Jean-Paul Dubois admet qu’Une vie française, pour ne pas être une autobiographie, c’est tout de même une bonne part de lui-même. « On ne peut pas écrire un livre comme ça, en restant à l’extérieur. » Ainsi, Paul Blick est probablement un peu l’adolescent de Mai 68 qu’a été Jean-Paul Dubois, inspiré par Cohn-Bendit, entre autres libertaires. « Blick est certainement un représentant de Mai 68, de la tendance libertaire, celle qui a le mieux survécu jusqu’aujourd’hui. Car ses adeptes ne se sont jamais rangés dans des partis politiques, ils sont demeurés des fossiles de cette époque. »
Décidément, arrivés à la cinquantaine, les auteurs français sentent le besoin d’écrire sur leur jeunesse « glorieuse » passée sur les barricades, le temps de quelques jours. « C’est sans doute, répond le romancier, parce qu’on arrive à un âge où ce type de questionnement s’impose, est plus aigu. C’est assez logique. »

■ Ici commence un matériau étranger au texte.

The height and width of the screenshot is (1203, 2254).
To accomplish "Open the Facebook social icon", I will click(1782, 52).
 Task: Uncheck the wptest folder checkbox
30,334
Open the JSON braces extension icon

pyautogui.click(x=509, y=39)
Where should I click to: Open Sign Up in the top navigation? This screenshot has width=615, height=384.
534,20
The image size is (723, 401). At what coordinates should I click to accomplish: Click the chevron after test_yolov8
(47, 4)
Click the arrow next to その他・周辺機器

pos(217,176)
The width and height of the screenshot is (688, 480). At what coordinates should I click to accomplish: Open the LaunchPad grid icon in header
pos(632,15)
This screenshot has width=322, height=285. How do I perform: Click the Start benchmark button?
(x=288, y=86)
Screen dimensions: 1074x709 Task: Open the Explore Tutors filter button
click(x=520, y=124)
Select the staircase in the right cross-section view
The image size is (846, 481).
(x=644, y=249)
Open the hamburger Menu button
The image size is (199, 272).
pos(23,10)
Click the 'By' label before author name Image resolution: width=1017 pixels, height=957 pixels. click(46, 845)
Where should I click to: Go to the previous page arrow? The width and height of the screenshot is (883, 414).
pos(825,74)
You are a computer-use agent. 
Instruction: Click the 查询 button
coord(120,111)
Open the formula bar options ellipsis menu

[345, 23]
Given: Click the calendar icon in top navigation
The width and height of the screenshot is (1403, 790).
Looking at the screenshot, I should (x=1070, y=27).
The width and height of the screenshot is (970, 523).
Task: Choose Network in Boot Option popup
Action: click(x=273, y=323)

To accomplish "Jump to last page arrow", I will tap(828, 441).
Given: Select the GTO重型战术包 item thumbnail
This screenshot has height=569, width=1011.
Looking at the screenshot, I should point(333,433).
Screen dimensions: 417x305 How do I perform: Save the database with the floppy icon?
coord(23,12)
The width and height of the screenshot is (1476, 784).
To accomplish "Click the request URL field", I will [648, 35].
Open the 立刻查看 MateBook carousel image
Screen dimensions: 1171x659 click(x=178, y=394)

Mais Dubois insiste, dans tout cela, il y a beaucoup de nuances, les acteurs de Mai 68 n’étaient pas tous de même obédience, et n’ont donc pas tous le même regard, la même grille d’analyse sur ce passé. Beaucoup n’ont que des remords, comme Olivier Rolin, dans Tigre en papier, précise encore l’écrivain. « Il y a beaucoup de repentis. Alors que dans mon livre, la tendance est de dire qu’on n’a pas eu tort, qu’on a seulement eu tort de lâcher. Cette génération a loupé une chance qui ne se représentera plus. » Cette chance, c’était la possibilité de changer le cours des choses, les rapports de société et les façons de gouverner. De cela Jean-Paul Dubois est profondément convaincu.
Chirac, Bush
De la France d’aujourd’hui, celle de Chirac, du monde d’aujourd’hui, celui de Bush, la part de journaliste dans le romancier parle de « société en train d’évoluer de plus en plus vers un désir d’ordre. On accède à un autre monde, de plus en plus déshumanisé. Et sans s’en rendre compte, on s’y habitue. » Il est bien loin le temps des barricades. Les 18 années passées aux États-Unis ne sont rien pour rendre moins pessimiste l’écrivain. Si des petits pays, comme la France, sont bousculés, en lutte interne entre ce nouveau monde et leurs vieilles valeurs, au royaume des Bush, la question est réglée : « Ils sont passés de l’autre côté depuis longtemps. C’est maintenant un pays de destruction massive. » Jean-Paul Dubois en veut pour preuve l’interdiction de l’avortement, la peine de mort, ces vieillards qui, à 70 ans, font les « serveurs » dans les snacks bar de Miami parce qu’ils n’ont pas de pension de retraite, et le fait que l’on vous demande votre carte bancaire plutôt que votre carte d’assurance maladie lorsque vous vous présentez dans les hôpitaux. « Ça dit tout de ce pays. Les Américains sont habitués à leur propre horreur, alors que le pays se livre d’abord à une violence envers ses propres ressortissants. »
Ça change du discours de bien des intellectuels français, que Dubois lui-même qualifie de complaisant. Jean-Paul Dubois, son sourire charmant, son humour, nous change aussi des habituels auteurs français ténébreux et torturés.